The sexual arousal levels of women with type 2 diabetes decreased as their duration of diabetes diagnosis increased. The study results of Fatemi and Taghavi [40] and Abu Ali et al. [8] demonstrated that sexual functions of women with type 2 diabetes were negatively affected as their duration of diabetes diagnosis increased. Altin [35] reported statistically significant difference between the mean scores of desire, lubrication, orgasm and pain subscales of FSFI and the duration of diabetes diagnosis, whereas some studies reported no significant difference between the sexual function and diabetes duration of women with diabetes [13, 14, 34, 41].

This study demonstrated that the arousal levels of women with type 2 diabetes decreased as their A1C values increased, and they experienced less orgasm. In addition, Bal et al. [15] determined that sexual function problems were more prevalent as A1C values increased in women with type 2 diabetes compared to women without diabetes, whereas Wang et al. [41], Aksoy [14] and Durgun [28] reported that no significant difference between the A1C values and sexual functions of women with type 2 diabetes.

Limitations

The study was conducted in a university hospital in Edirne, Turkey. Thus the results could not be generalized to other women with or without diabetes. Few studies in the area of sexuality of women with type 1 diabetes were available in the literature was another limitation.
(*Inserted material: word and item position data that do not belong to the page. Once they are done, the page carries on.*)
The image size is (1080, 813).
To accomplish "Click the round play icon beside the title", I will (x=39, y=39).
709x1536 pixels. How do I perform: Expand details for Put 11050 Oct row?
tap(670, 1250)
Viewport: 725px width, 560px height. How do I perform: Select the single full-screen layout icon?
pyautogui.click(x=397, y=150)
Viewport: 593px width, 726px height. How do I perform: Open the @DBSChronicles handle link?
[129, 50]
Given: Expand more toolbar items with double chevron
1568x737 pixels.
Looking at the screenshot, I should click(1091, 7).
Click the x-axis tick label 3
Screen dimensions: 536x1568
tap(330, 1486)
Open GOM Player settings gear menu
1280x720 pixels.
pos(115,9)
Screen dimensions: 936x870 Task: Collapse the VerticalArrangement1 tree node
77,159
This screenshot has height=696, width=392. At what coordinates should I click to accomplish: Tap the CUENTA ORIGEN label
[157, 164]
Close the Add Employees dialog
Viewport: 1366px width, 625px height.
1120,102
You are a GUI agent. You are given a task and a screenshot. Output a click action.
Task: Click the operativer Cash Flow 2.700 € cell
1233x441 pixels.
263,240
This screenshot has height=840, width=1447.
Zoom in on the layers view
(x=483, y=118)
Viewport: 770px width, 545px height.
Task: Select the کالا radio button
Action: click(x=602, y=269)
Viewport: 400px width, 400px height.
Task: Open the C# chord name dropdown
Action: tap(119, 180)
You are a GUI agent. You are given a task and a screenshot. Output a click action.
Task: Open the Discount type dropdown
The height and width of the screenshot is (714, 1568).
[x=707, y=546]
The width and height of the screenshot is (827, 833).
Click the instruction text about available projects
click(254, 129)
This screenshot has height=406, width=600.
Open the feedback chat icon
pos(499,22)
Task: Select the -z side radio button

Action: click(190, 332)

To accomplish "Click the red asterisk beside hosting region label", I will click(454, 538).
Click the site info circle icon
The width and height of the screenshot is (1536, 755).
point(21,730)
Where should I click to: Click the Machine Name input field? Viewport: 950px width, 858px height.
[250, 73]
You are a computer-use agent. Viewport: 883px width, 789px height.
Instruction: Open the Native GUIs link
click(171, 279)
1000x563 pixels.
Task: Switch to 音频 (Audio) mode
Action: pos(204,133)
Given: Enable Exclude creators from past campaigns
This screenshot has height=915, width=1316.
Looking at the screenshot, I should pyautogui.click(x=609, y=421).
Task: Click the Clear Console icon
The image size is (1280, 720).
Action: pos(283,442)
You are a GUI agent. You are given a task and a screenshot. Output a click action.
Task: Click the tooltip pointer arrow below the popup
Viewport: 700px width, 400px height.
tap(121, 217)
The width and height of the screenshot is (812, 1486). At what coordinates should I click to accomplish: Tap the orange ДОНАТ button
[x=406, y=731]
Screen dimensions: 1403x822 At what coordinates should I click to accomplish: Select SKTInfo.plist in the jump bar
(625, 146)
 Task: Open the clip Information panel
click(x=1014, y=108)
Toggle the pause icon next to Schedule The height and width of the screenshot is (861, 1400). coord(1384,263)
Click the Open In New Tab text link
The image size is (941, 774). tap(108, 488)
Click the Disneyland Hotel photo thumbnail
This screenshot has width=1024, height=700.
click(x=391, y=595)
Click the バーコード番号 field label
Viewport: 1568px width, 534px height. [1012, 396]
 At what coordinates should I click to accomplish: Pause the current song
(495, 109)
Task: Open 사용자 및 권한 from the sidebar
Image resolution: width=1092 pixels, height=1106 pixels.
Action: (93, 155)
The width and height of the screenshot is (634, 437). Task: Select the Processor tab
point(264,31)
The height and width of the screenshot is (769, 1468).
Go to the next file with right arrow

Conclusions and Recommendations

Diabetes is one of the chronic diseases that may lead to sexual dysfunction. This current study also found that diabetes had negative effects on sexual functions. Women with diabetes had more sexual concerns than women without diabetes, and women with type 2 diabetes had more sexual concerns than women with type 1 diabetes.

As health care professionals, nurses and physicians should increase their awareness of the effects of diabetes on sexual health, and make regular assessments about sexual health of women with diabetes in routine visits. Furthermore, curricula that explain the effects of diabetes on female sexuality should be prepared, and more studies should be conducted that investigate the sexual health of women with diabetes.